– Oui, répondit Marc, qu'il en soit fait ainsi ! »
Alors le nain fit une laide félonie. Il entra chez un boulanger et lui prit pour quatre deniers de fleur de farine qu'il cacha dans le giron de sa robe. Ah ! qui se fût jamais avisé de telle traîtrise ? La nuit venue, quand le roi eut pris son repas et que ses hommes furent endormis par la vaste salle voisine de sa chambre, Tristan s'en vint, comme il avait coutume, au coucher du roi Marc.

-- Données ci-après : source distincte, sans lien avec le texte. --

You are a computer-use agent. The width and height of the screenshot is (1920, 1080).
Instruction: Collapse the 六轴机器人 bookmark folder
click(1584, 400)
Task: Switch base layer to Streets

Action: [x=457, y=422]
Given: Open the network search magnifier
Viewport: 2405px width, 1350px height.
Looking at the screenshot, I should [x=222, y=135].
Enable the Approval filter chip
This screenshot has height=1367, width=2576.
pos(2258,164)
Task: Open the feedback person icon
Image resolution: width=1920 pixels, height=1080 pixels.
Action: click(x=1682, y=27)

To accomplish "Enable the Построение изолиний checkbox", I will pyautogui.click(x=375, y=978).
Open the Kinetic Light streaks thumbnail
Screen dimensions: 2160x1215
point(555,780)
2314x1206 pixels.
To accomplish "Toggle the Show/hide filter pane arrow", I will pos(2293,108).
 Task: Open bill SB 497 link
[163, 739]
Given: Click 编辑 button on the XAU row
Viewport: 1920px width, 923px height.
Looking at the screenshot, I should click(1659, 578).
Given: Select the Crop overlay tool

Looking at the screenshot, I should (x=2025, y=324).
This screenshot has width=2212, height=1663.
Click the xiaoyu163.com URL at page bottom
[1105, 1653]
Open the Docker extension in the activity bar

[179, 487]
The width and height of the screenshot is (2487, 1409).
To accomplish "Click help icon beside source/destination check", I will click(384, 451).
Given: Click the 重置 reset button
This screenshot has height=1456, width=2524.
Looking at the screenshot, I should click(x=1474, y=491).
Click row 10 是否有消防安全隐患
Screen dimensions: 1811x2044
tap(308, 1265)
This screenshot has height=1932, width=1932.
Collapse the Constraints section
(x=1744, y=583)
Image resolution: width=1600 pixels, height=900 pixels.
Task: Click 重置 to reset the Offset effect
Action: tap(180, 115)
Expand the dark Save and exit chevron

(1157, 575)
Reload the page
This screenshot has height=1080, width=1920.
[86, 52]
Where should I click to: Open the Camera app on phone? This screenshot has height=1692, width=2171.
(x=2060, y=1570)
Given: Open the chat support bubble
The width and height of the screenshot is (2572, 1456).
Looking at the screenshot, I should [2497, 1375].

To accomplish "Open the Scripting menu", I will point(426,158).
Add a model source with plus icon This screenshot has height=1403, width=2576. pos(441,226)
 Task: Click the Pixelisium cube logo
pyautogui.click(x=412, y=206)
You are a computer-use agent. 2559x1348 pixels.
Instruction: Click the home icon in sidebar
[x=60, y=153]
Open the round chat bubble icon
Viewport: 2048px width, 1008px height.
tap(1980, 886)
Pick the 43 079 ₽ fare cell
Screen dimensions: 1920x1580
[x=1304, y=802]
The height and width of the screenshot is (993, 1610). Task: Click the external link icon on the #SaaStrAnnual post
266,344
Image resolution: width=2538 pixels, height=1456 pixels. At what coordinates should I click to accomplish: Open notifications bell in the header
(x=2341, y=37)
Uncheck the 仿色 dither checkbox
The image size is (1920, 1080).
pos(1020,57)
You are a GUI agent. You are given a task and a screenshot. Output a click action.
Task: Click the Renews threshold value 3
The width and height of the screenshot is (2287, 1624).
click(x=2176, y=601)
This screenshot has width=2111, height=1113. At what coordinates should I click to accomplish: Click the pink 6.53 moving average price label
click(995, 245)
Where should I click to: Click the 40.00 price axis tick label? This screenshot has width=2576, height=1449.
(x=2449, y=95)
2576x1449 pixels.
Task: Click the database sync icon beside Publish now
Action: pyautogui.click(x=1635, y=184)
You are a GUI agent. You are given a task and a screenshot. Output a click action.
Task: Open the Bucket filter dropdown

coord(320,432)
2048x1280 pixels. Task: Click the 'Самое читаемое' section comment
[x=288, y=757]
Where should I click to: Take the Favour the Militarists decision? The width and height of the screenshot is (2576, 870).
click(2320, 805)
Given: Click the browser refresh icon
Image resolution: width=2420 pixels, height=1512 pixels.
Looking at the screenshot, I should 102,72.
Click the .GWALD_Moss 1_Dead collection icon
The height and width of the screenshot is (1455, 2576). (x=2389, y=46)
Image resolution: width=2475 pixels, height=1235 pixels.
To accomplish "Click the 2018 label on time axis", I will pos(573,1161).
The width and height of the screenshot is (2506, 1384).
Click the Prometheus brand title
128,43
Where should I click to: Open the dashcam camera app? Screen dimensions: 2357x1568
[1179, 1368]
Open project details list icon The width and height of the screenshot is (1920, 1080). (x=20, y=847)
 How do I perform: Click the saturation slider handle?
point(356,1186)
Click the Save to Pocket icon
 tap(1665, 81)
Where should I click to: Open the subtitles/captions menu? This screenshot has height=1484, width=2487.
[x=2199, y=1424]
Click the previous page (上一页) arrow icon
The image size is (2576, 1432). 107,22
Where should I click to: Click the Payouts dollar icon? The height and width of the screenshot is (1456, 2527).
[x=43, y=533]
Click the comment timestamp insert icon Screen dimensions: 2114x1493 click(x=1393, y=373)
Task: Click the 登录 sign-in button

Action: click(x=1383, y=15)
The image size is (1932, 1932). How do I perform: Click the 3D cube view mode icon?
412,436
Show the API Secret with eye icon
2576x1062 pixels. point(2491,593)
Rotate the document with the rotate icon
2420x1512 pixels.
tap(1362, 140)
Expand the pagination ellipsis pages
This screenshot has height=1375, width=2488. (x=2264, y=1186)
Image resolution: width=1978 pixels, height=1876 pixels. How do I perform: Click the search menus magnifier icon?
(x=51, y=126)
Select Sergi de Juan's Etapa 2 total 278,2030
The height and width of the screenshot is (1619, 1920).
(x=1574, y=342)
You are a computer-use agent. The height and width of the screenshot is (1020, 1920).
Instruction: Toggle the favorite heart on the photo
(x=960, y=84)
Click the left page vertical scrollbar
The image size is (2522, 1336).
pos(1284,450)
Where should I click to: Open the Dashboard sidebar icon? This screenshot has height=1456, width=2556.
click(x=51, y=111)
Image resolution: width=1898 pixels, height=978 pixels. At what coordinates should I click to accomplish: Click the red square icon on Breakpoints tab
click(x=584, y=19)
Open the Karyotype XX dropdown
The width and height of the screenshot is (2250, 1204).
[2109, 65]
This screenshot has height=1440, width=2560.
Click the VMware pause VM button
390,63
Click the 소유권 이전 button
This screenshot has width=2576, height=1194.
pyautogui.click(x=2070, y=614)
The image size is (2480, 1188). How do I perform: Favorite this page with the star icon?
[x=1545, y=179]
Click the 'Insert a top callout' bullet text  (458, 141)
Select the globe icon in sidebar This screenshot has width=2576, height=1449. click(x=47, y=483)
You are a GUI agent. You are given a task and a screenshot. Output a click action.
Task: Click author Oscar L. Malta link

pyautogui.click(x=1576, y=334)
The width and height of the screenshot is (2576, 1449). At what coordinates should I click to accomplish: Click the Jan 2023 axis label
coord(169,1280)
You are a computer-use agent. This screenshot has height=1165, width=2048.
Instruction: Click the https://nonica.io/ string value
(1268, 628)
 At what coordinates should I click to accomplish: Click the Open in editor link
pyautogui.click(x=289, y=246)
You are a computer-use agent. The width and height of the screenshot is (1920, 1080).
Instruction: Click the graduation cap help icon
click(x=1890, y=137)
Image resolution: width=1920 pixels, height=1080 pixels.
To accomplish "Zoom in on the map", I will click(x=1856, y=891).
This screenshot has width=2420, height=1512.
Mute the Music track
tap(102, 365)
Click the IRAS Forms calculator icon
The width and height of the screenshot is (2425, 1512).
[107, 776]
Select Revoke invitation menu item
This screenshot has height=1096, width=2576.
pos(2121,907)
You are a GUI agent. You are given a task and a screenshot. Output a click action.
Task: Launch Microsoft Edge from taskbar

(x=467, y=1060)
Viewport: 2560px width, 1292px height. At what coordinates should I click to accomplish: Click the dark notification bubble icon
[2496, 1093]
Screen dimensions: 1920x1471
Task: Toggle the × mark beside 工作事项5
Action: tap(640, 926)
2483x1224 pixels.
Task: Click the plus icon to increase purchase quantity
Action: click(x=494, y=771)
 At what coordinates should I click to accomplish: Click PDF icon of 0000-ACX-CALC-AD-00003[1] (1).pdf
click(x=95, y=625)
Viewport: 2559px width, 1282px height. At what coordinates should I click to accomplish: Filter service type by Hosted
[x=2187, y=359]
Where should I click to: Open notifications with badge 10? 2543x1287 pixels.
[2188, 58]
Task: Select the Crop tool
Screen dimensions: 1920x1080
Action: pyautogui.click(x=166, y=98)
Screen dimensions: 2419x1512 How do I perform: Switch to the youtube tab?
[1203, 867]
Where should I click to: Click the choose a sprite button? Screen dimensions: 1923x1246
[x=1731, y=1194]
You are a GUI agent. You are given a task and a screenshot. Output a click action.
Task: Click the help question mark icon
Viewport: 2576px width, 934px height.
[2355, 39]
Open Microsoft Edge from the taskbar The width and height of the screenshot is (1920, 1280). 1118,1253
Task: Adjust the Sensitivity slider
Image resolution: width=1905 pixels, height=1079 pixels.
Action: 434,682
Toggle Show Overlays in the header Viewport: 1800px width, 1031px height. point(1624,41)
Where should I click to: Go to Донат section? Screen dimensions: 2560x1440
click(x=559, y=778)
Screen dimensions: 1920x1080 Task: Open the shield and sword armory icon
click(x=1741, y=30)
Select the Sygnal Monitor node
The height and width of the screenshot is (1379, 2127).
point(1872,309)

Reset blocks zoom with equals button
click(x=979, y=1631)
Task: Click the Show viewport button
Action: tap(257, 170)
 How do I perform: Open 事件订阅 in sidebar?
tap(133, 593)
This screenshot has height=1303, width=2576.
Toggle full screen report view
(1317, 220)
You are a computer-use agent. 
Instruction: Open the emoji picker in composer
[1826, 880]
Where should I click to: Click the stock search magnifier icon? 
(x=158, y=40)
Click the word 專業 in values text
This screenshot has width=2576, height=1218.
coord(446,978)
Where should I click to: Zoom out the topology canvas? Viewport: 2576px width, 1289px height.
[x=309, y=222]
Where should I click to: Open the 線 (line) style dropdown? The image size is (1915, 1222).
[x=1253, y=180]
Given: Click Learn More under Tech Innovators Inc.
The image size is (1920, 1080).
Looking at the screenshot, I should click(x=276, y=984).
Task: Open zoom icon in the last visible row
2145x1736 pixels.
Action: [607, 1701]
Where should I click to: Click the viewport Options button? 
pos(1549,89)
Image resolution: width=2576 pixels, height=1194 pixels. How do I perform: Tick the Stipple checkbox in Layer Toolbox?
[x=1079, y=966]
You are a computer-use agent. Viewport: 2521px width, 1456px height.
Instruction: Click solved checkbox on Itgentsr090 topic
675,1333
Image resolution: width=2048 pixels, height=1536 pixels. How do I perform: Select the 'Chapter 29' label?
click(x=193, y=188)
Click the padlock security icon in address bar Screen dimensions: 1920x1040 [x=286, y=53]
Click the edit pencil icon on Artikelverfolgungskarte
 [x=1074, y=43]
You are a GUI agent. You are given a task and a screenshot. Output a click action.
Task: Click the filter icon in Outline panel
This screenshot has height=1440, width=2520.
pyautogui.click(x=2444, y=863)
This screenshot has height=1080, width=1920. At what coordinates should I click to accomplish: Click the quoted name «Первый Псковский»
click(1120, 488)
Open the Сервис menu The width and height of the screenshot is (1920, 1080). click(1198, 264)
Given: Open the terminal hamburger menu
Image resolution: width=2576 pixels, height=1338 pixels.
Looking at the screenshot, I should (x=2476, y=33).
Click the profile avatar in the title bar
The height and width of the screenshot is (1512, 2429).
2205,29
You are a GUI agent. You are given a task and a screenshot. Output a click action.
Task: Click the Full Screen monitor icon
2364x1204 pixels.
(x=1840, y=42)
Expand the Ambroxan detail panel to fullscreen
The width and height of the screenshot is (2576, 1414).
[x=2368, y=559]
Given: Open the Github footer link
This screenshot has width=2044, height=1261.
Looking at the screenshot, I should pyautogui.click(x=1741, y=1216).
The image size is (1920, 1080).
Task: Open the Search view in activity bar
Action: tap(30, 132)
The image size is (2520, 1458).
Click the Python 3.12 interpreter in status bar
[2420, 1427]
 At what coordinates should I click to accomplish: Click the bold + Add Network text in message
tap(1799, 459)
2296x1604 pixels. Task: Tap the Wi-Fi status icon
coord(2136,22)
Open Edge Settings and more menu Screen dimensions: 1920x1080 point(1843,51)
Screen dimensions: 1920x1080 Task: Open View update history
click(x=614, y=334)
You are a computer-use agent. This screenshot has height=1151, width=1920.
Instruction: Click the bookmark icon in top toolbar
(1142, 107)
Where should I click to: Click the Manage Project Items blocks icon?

« Beau neveu, faites ma volonté : vous chevaucherez vers le roi Artur jusqu'à Carduel, et vous lui ferez déplier ce bref. Saluez-le de ma part et ne séjournez qu'un jour auprès de lui.
– Roi, je le porterai demain.
– Oui, demain, avant que le jour se lève. «
Voilà Tristan en grand émoi. De son lit au lit de Marc il y avait bien la longueur d'une lance. Un désir furieux le prit de parler à la reine, et il se promit en son cœur que, vers l'aube, si Marc dormait, il se rapprocherait d'elle. Ah ! Dieu ! la folle pensée ! Le nain couchait, comme il en avait coutume, dans la chambre du roi. Quand il crut que tous dormaient, il se leva et répandit entre le lit de Tristan et celui de la reine la fleur de farine : si l'un des deux amants allait rejoindre l'autre, la farine garderait la forme de ses pas. Mais, comme il l'éparpillait, Tristan, qui restait éveillé, le vit :
« Qu'est-ce à dire ? Ce nain n'a pas coutume de me servir pour mon bien ; mais il sera déçu : bien fou qui lui laisserait prendre l'empreinte de ses pas ! »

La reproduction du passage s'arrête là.